--- ACTIONS TO TAKE ---
1 – Answer these questions using the public radio hiring passage, one answer per line, marked (a), (b), (c):
(a) How old was the writer when Snap Judgment hired them as a full-fledged producer?
(b) How many stories did the writer produce for Snap Judgment, and over how many years?
(c) How many listeners does Snap Judgment have after 5 years in the business?
2 – Return, word for word, the part of the public radio hiring passage starting at "It’s not about" and ending at "populations to thrive.".
3 – Resume the public radio hiring passage from the point where it stops.

[start of SUPPLIED PASSAGE]

I’ve benefitted tremendously from Snap’s hiring practices. When I interviewed to intern with them, I had zero official experience in radio journalism — I didn’t even know how to use a DAW. If my resumé had landed on your desk, you probably would never have considered hiring me. But in my cover letter, I promised to be the first one into the office and the last one to leave. Snap Judgment hired me as an intern, then after a whopping three months’ experience, they hired me as a full-fledged producer. I was 22.
“Didn’t it feel risky, making that hire?” I asked Mark. “I didn’t have a body of work. I had nothing to show for myself.”
“No!” he laughs. “No, it didn’t feel risky at all. You wanted to go for it. We value drive and background over credentials. And…you have to take chances. Multiple chances, on multiple people.”
It was a smart gamble. I kept my cover letter’s promises. I produced 170 stories for them over the course of four years.
Snap Judgment boasts one of the youngest, most diverse staffs in public radio (and one of the most Babes-of-NPR worthy.) The results are directly correlative: under NPR, they have one of the youngest, most diverse audiences in the NPR lineup. Its listenership has grown exponentially — after 5 years in the business, they have 2 million listeners.
It’s not about hiring an Ivy-educated, button-down, Vampire-Weekend-loving, Carl-Kassel-worshipping producer. (No offense, Carl. Fist bump.) It’s about passion, discipline and creativity. That’s it. So take an educated gamble, especially on the interns you choose — these are your hires with the lowest stakes and the highest potential payoff.
Retaining People of Color
Congratulations! You now have people of color on your staff! But the journey isn’t over. You’ve only taken your first step.
In the course of conducting research for this manifesto, I spoke to a number of massively intelligent public radio producers of color. Some of these journalists wound up leaving the industry because they didn’t feel their work environments cultivated safe spaces for diverse populations to thrive.

[end of SUPPLIED PASSAGE]
[start of PROVIDED MATERIAL]

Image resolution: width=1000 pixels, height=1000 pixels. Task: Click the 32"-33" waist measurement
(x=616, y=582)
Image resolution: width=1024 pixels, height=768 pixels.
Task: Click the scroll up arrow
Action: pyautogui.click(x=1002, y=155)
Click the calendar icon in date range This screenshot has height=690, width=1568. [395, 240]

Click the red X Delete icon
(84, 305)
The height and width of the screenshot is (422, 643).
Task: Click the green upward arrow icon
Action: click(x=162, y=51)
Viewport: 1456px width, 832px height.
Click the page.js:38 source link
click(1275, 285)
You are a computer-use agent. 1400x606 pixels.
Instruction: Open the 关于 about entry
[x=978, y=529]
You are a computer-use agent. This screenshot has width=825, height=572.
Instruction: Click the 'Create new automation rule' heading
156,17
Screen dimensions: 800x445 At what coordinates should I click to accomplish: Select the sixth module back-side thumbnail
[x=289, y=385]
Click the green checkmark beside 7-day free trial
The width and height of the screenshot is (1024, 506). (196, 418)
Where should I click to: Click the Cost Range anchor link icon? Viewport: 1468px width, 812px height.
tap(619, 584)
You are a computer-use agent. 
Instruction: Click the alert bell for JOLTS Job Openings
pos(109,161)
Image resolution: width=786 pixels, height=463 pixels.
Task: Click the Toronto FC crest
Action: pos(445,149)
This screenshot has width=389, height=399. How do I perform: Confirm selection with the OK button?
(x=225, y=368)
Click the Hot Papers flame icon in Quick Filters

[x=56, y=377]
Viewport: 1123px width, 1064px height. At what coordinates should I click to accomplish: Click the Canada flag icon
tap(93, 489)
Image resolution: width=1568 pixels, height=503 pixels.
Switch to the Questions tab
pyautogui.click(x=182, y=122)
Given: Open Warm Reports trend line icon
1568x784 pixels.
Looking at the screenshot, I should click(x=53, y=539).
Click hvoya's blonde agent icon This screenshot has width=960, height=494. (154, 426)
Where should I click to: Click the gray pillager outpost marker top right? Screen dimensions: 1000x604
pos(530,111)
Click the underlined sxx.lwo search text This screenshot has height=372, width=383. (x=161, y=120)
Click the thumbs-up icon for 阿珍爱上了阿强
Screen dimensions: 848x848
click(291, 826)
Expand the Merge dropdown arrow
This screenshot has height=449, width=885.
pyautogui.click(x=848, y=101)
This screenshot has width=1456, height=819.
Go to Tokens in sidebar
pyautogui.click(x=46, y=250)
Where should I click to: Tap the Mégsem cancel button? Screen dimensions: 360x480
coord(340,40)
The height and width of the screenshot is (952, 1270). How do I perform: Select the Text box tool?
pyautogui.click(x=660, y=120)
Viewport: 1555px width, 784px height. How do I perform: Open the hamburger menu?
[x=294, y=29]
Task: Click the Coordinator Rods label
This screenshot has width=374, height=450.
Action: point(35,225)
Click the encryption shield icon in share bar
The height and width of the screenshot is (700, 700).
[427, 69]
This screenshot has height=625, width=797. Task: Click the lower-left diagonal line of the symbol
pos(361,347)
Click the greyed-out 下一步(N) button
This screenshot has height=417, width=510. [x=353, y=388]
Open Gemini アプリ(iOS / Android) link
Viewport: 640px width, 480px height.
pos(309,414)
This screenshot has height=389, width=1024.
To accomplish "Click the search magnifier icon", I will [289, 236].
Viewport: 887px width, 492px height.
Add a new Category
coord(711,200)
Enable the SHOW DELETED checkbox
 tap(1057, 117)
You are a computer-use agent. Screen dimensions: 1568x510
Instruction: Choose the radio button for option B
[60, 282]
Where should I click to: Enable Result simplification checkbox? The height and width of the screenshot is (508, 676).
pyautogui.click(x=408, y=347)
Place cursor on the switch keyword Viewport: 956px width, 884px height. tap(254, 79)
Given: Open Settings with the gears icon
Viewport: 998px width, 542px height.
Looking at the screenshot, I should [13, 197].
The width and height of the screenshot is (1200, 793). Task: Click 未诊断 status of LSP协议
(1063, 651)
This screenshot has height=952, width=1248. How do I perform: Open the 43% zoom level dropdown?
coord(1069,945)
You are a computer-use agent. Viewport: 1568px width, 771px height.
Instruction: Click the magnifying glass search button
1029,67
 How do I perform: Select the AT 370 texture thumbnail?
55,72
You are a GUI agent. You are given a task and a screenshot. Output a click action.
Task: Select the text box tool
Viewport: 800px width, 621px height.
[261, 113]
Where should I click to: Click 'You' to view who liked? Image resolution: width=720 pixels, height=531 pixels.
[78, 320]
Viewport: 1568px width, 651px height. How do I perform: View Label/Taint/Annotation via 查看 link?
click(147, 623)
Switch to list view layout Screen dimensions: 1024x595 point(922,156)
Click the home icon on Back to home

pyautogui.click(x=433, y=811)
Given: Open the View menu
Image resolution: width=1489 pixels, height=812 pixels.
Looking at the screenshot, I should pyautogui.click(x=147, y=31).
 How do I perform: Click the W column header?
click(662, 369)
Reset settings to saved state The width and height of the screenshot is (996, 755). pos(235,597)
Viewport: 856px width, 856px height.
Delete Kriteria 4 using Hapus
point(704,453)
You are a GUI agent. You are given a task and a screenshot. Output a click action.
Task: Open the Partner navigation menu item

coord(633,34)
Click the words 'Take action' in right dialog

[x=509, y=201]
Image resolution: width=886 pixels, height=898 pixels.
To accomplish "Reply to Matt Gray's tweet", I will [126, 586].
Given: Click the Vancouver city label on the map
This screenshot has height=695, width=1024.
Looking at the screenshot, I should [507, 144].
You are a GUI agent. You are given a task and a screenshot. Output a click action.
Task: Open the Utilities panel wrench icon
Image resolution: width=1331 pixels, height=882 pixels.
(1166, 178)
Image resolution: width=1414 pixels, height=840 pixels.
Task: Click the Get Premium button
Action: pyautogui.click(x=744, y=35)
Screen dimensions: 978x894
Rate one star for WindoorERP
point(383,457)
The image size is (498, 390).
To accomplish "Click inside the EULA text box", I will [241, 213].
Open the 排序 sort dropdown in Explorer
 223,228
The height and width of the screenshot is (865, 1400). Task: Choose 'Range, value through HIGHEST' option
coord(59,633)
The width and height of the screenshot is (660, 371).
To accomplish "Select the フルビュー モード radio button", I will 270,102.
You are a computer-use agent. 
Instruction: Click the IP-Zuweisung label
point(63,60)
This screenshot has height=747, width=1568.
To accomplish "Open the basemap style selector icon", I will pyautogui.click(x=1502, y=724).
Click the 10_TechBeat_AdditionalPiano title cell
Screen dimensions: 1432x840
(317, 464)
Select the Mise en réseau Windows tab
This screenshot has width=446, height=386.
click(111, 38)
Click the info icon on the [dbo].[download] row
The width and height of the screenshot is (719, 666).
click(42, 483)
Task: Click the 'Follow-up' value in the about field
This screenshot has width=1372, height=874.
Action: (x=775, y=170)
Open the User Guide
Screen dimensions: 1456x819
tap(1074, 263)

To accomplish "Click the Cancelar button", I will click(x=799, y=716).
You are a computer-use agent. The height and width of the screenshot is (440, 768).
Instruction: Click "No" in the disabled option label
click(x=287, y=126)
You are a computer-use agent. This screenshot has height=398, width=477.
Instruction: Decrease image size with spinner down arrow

[end of PROVIDED MATERIAL]

--- FINAL ANSWERS ---
1 –
(a) 22
(b) 170 stories over four years
(c) 2 million

2 –
It’s not about hiring an Ivy-educated, button-down, Vampire-Weekend-loving, Carl-Kassel-worshipping producer. (No offense, Carl. Fist bump.) It’s about passion, discipline and creativity. That’s it. So take an educated gamble, especially on the interns you choose — these are your hires with the lowest stakes and the highest potential payoff.
Retaining People of Color
Congratulations! You now have people of color on your staff! But the journey isn’t over. You’ve only taken your first step.
In the course of conducting research for this manifesto, I spoke to a number of massively intelligent public radio producers of color. Some of these journalists wound up leaving the industry because they didn’t feel their work environments cultivated safe spaces for diverse populations to thrive.

3 –
Let me repeat that. Talented, viable reporters of color do sign on to work in public radio. And then they quit because of institutional racism.
Create A Safe Space — Even if it Means Swallowing Your Pride.
One of the most basic tenets of being a good journalist is to be curious and to be empathetic. If we give that courtesy to our interviewees, why not extend it to our colleagues? One of the most common and wrenchingly emotional complaints I heard from journalists of color is that colleagues and management made no attempt to be better allies, to learn about their needs and to help create safe spaces for them.
This manifested in manifold microaggressions like constantly confusing two black people on staff, to full-on horror stories like making offensive, sexualized generalizations about entire ethnicities. To hear a bunch of producers of color recount these incidents over drinks is hilarious — the kind of hilarious where you feel your laughter echoing in the hollow cavern in your chest where your hope used to be.
But the place that felt the scariest to the most producers was the one that already terrifies us all — the editing room.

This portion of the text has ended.